9 His disciples asked him what this parable meant. 10 He said, “The knowledge of the secrets of the kingdom of God has been given to you, but to others I speak in parables, so that,
“‘though seeing, they may not see;
though hearing, they may not understand.’
11 “This is the meaning of the parable: The seed is the word of God. 12 Those along the path are the ones who hear, and then the devil comes and takes away the word from their hearts, so that they may not believe and be saved. 13 Those on the rocky ground are the ones who receive the word with joy when they hear it, but they have no root. They believe for a while, but in the time of testing they fall away. 14 The seed that fell among thorns stands for those who hear, but as they go on their way they are choked by life’s worries, riches and pleasures, and they do not mature. 15 But the seed on good soil stands for those with a noble and good heart, who hear the word, retain it, and by persevering produce a crop.
Today's passage presents some challenges to the modern day reader. There appears to be a contradiction when Jesus says, "whoever has ears let them hear", and "the knowledge of the secrets of the Kingdom of God has been given to you, but to others I speak in parables so though seeing, they may not see; though hearing, they may not understand." Then, he gives the unfair advantage to the disciples by explaining the parable in a manner they could see and understand.
If Jesus wants people to come to a knowledge of God (1 Timothy 2:4), why does he speak in parables so they may not see and understand? Are the disciples more important to God and Jesus than the crowds? Does God pick and choose arbitrarily who will come to faith? If only God can open the eyes for someone to believe, then what role do we have in the process? Does he even need us?
These are tough questions so let me attempt to shed some light on the discussion. First we know God's desire is for all men to be saved. God sent Jesus because he so loved the "world" not just the disciples. (John 3:16) We know that prior to sending the Holy Spirit, the disciples were not fully open to who Jesus was and why they needed him for salvation. Even with the explanation of the parable today, they were still slow to understand.
So what gives?
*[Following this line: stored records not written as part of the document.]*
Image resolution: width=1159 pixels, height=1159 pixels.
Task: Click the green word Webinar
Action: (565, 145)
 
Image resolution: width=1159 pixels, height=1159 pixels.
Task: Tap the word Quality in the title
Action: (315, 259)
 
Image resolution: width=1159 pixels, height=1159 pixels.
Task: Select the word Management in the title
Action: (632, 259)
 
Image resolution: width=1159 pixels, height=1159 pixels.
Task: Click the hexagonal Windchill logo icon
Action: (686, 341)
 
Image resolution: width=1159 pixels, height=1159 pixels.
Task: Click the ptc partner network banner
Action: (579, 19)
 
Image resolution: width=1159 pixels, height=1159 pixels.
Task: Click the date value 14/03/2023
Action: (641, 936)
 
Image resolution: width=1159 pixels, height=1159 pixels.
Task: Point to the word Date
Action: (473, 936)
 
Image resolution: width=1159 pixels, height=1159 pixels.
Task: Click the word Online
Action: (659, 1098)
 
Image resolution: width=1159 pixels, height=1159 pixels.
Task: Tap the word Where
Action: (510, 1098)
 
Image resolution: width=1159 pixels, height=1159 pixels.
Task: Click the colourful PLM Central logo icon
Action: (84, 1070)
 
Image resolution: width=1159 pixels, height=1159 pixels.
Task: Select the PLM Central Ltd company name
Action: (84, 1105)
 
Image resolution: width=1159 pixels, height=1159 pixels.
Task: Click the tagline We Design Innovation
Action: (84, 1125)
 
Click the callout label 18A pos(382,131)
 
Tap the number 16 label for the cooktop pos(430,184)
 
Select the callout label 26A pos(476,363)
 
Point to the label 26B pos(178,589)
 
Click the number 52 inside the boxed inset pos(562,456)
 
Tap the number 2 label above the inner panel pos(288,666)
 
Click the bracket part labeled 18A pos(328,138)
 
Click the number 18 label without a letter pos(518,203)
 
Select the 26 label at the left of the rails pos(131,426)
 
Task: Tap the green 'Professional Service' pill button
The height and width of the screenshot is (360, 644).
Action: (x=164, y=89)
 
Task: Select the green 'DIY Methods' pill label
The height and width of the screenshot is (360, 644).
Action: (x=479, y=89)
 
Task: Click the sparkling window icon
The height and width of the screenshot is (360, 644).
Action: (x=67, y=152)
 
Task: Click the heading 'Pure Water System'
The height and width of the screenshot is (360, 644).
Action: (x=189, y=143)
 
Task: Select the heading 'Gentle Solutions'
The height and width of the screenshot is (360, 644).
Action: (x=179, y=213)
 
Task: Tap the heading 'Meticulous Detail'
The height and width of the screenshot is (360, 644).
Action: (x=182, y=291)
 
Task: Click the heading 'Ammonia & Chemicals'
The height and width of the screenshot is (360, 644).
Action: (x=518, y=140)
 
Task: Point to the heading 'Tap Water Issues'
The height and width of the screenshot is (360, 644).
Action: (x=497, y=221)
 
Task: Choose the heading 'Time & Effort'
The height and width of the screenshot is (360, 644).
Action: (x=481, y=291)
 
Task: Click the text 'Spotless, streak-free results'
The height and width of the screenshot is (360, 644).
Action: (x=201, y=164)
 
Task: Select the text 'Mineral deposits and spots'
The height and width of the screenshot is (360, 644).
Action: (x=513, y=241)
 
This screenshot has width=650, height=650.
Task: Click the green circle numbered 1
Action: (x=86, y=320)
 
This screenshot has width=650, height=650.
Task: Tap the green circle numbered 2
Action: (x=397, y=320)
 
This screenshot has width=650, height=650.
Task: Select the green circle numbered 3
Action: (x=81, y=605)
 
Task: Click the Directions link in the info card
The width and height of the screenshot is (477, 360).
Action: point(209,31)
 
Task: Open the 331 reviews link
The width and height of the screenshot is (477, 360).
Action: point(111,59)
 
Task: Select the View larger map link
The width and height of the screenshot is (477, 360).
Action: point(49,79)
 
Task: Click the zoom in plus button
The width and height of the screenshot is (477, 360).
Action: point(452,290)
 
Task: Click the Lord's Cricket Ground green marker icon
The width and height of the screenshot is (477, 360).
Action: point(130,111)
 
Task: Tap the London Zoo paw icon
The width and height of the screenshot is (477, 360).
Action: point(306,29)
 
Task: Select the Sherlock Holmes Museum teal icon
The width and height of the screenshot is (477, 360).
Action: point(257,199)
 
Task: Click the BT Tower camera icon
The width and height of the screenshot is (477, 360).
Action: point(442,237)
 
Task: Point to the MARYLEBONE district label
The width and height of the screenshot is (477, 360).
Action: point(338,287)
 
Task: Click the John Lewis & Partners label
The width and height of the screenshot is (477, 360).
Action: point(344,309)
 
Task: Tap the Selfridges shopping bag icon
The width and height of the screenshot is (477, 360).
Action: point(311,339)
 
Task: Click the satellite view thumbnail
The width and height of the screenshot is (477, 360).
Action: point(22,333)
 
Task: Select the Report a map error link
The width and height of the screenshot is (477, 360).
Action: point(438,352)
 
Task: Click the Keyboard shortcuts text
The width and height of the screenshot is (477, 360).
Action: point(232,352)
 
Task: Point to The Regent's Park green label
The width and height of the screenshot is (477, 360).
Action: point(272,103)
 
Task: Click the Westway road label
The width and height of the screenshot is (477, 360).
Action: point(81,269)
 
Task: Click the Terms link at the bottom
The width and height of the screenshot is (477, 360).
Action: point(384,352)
First of all, we need to understand the nature of parables. A parable is an earthly story with a spiritual meaning. Often Jesus said we learn the secrets of how God's kingdom works through parables. In other instances he does not give the disciples the interpretation, and let's them struggle with its meaning. The purpose of parables is to provoke the listener to seek and wrestle with it's meaning. It is in the seeking God recognizes the heart of a disciple to seek first God's kingdom and His righteousness. (Matthew 6:33)
Before Jesus left, he promised the disciples the coming of the Holy Spirit, who would lead and guide them into all truth. If we resist the Spirit, in the flesh we cannot understand the things of God. So what can we do? We can read the bible and ask the Holy Spirit to guide us to do what it says. And as we see, understand, and do the things God has revealed to us, we experience life in the Kingdom. When you came to believe in Jesus, you were given the gift of the Holy Spirit. And this is one of the great gifts that enables us to live the life we've always wanted.